Rewrite the lines below, substituting "Transactions" for "Tokens" and leaving everything else unchanged.
══════════
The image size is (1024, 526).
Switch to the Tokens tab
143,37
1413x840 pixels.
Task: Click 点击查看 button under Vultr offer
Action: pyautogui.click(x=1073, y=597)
══════════
● THE SOLUTION
The image size is (1024, 526).
Switch to the Transactions tab
143,37
1413x840 pixels.
Task: Click 点击查看 button under Vultr offer
Action: pyautogui.click(x=1073, y=597)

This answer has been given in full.